## Record set
# # #

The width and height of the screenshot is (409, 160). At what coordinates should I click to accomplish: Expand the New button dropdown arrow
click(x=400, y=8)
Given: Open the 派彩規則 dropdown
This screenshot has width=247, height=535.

# # #

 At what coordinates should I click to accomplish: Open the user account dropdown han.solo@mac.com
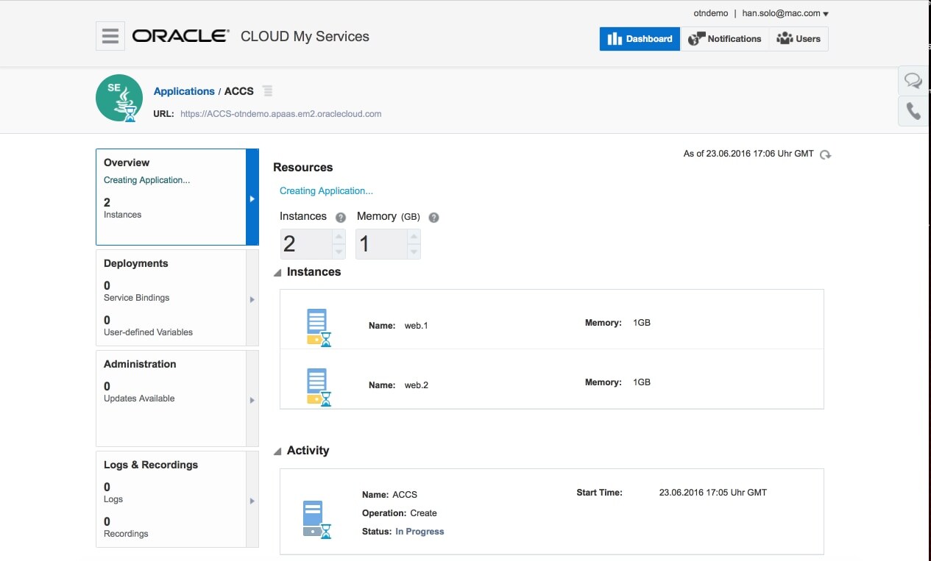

# # #

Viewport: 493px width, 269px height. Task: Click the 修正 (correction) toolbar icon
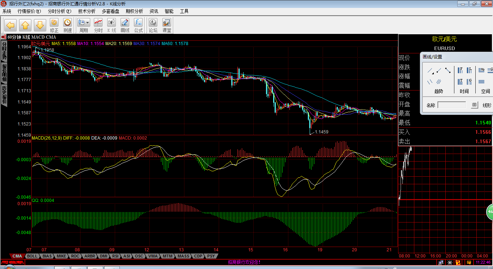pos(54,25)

# # #

## What the exercise asks
Every line that holds the word "Open" should be copied from the records above.

## Result for this task
Given: Open the 派彩規則 dropdown
 At what coordinates should I click to accomplish: Open the user account dropdown han.solo@mac.com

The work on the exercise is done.